資金繰りが苦しい会社には、いくつかの共通点があります。売上が減っているから苦しいとは限らず、売上がある会社でも資金繰りに悩んでいることは少なくありません。資金繰りの問題は、気づいたときには手遅れに近づいていることもあるため、早めに管理のポイントを見直すことが大切です。

まず一つ目の共通点は、利益とお金の違いを十分に意識できていないことです。決算書上では黒字でも、実際には手元資金が足りない会社は多くあります。これは、売掛金の回収より先に支払いが発生したり、在庫にお金が寝ていたり、借入返済が重かったりするためです。利益が出ているから安心ではなく、実際に現金がどう動いているかを見る必要があります。

二つ目は、売掛金や在庫の管理が甘いことです。売上が計上されても、入金が遅れれば資金は増えません。また、必要以上に在庫を持つと、その分だけ資金が固定されてしまいます。

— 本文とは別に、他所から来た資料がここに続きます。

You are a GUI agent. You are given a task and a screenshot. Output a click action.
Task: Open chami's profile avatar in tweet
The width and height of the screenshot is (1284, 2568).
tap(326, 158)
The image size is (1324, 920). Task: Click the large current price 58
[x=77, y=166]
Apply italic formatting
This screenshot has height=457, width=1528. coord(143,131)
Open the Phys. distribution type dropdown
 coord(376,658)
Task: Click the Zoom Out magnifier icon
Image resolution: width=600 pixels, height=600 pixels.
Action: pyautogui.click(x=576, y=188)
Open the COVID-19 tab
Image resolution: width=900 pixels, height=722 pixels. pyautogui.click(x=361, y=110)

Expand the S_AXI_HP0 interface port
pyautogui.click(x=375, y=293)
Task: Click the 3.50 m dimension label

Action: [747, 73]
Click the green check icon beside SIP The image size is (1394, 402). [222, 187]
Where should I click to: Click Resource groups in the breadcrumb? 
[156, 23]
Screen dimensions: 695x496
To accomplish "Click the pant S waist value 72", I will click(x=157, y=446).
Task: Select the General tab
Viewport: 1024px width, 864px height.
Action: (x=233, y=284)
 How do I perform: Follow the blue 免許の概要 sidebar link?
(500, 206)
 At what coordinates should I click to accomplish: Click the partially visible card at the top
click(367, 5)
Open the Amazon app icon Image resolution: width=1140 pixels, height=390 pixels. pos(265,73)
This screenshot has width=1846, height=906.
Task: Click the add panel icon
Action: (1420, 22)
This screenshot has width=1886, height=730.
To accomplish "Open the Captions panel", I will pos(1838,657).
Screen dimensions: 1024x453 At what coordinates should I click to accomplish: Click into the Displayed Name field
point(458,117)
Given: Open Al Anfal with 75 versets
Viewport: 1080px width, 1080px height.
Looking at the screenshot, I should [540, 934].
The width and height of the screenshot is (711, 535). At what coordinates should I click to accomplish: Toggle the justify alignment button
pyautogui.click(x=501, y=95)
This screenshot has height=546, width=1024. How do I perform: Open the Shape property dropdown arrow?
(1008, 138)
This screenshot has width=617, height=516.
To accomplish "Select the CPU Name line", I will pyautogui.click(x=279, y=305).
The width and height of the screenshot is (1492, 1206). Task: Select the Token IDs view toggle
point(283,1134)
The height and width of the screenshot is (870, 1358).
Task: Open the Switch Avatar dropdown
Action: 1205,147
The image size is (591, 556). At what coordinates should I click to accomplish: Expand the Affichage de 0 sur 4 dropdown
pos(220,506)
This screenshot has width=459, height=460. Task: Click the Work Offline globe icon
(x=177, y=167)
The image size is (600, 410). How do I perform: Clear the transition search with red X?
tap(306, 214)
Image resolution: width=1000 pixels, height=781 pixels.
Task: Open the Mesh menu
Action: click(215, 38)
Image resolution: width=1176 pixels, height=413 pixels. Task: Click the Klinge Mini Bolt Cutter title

売掛金の回収条件や入金サイト、在庫回転の状況を定期的に確認していない会社は、知らないうちに資金繰りが悪化しやすくなります。

三つ目は、月次で数字を見ていないことです。年に一度の決算だけでは、資金の異変に気づくのが遅れます。毎月の売上、粗利、経費、借入返済、預金残高を確認し、「今月の資金はどう動いたか」「来月以降に不足しそうな時期はないか」を把握することが重要です。資金繰りに余裕がある会社ほど、日ごろから数字を細かく見ています。

四つ目は、設備投資や借入の判断が場当たり的なことです。必要な投資であっても、返済計画や将来の資金負担を見ずに進めてしまうと、後で資金が詰まりやすくなります。特に、売上が伸びる前提で投資をしている場合は注意が必要です。投資の前には、返済を含めた資金計画を確認しておく必要があります。

では、早めに見直したい管理ポイントは何かというと、まずは資金繰り表を作ることです。難しいものでなくても構いません。毎月の入金予定、支払予定、借入返済、預金残高を一覧にするだけでも、先の見通しが立てやすくなります。加えて、売掛金の回収状況、在庫水準、固定費の増減も定期的に確認したいところです。

資金繰りの悪化は、突然起きるものではなく、小さなズレの積み重ねで起こります。だからこそ、苦しくなってから慌てるのではなく、早い段階で数字を見直すことが大切です。利益だけでなく、お金の流れそのものを管理することが、安定した経営の土台になります。